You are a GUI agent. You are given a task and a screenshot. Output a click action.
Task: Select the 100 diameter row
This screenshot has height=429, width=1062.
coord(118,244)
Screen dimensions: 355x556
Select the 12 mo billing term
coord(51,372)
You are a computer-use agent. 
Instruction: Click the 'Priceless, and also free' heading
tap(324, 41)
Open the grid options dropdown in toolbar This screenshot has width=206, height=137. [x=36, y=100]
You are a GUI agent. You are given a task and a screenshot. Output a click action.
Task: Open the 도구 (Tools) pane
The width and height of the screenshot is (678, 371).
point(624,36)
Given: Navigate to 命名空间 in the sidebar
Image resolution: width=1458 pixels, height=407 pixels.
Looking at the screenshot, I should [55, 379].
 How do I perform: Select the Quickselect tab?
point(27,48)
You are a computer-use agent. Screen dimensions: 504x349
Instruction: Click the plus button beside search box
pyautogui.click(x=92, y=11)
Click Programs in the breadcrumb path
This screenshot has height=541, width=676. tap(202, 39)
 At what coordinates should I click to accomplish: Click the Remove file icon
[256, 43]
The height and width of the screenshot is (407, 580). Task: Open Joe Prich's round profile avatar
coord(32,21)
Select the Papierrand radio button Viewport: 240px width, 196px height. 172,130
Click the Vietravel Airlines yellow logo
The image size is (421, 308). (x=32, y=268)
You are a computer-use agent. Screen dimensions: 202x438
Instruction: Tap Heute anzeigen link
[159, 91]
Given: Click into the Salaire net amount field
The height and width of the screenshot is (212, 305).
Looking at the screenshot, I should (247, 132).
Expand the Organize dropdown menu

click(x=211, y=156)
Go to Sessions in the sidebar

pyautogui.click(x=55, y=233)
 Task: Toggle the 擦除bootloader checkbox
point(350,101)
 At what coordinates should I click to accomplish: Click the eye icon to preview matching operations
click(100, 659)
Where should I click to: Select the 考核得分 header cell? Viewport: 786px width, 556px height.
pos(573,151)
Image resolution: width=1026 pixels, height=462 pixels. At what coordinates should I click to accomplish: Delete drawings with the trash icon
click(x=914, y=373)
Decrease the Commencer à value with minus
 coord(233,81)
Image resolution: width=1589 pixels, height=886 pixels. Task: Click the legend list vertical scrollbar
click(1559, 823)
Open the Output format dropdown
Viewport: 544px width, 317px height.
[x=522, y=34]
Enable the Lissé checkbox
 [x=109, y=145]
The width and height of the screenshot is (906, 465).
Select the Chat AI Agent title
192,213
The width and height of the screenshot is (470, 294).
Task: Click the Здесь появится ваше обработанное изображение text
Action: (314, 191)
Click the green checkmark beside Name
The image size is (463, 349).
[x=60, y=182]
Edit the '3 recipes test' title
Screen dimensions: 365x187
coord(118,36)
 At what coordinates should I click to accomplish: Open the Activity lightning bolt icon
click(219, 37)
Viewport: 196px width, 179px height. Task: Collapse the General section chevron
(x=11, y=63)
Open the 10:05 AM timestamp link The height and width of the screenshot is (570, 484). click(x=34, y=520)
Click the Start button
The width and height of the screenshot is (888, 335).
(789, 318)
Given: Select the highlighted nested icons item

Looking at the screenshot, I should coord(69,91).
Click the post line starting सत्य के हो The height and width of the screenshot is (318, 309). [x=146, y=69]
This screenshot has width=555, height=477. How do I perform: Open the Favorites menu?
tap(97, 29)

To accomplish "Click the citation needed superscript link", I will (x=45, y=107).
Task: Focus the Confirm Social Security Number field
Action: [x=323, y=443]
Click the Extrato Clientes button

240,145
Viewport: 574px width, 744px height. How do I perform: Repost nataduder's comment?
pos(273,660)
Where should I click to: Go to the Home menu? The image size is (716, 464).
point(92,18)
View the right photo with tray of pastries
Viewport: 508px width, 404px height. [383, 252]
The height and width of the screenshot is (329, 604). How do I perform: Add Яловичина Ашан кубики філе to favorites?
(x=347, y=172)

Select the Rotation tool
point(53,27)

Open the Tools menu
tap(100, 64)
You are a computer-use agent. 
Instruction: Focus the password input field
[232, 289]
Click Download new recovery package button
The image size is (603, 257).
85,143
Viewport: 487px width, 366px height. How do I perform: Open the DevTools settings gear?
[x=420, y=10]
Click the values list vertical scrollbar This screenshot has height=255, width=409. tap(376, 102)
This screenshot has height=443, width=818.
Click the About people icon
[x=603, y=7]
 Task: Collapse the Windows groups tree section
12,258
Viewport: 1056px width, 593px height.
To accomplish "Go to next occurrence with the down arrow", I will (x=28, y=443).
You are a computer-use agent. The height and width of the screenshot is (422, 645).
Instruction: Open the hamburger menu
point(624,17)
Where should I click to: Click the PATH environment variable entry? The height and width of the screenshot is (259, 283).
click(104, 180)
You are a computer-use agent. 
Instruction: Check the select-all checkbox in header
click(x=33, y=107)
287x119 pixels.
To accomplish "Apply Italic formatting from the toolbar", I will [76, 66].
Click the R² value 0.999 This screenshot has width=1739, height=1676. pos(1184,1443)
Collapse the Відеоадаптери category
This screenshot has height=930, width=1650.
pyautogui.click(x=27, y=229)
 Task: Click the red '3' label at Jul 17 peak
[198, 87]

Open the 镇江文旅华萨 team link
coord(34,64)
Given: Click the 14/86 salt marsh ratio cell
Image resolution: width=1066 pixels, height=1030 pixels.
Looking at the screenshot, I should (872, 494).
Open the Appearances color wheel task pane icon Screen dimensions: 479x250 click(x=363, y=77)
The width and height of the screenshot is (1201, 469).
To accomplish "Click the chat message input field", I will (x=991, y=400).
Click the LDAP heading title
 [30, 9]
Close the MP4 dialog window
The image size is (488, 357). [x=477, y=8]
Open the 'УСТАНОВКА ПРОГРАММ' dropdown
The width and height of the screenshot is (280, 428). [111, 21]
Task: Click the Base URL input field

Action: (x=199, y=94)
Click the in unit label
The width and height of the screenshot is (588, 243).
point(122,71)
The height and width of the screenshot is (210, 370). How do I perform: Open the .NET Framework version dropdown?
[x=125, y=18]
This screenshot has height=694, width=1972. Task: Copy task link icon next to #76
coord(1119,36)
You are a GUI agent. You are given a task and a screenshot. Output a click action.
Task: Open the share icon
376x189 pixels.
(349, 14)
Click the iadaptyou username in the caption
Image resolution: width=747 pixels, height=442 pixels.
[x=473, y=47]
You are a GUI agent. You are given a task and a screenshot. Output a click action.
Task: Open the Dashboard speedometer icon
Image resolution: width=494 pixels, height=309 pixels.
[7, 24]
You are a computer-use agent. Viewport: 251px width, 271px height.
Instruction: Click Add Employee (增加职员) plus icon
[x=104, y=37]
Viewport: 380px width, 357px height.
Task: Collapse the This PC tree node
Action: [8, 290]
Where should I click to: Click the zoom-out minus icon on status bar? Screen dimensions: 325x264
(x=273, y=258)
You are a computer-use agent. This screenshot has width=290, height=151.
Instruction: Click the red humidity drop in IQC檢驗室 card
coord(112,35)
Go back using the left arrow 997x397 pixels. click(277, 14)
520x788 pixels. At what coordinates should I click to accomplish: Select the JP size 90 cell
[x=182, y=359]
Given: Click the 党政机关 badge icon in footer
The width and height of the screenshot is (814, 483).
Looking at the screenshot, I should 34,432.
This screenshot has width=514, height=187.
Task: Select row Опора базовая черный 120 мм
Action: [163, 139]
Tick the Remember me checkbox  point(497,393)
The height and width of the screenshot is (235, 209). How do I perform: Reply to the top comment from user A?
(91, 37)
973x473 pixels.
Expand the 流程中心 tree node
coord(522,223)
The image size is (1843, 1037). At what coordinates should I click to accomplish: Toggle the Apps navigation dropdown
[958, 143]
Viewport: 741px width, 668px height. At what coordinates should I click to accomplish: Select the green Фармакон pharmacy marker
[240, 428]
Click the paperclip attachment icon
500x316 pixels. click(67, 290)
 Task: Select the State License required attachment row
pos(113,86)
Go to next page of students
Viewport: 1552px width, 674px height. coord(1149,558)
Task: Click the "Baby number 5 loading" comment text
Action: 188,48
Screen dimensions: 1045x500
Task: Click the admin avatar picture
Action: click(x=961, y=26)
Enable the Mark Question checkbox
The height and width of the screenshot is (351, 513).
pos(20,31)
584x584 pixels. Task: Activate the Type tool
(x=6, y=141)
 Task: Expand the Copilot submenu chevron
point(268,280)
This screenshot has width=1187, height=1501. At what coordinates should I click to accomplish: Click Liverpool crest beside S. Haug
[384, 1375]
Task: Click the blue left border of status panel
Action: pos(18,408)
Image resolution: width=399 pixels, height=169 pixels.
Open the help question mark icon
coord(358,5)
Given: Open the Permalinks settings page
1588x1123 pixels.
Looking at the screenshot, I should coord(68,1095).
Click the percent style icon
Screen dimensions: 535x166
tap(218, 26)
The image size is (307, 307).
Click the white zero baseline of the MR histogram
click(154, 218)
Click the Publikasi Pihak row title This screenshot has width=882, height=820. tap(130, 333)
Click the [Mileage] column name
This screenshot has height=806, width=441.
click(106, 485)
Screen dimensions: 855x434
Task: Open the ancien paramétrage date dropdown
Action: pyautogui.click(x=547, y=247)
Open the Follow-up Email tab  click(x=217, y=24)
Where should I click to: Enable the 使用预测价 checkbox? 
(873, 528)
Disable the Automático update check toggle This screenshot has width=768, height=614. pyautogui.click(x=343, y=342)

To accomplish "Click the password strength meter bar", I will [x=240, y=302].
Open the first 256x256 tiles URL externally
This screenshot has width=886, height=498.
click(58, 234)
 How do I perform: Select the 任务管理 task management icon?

════════════════

• **To do**:
In the listing above, count each line that holds the word "arrow" and report the number alone.

• **Reply to the task**:
2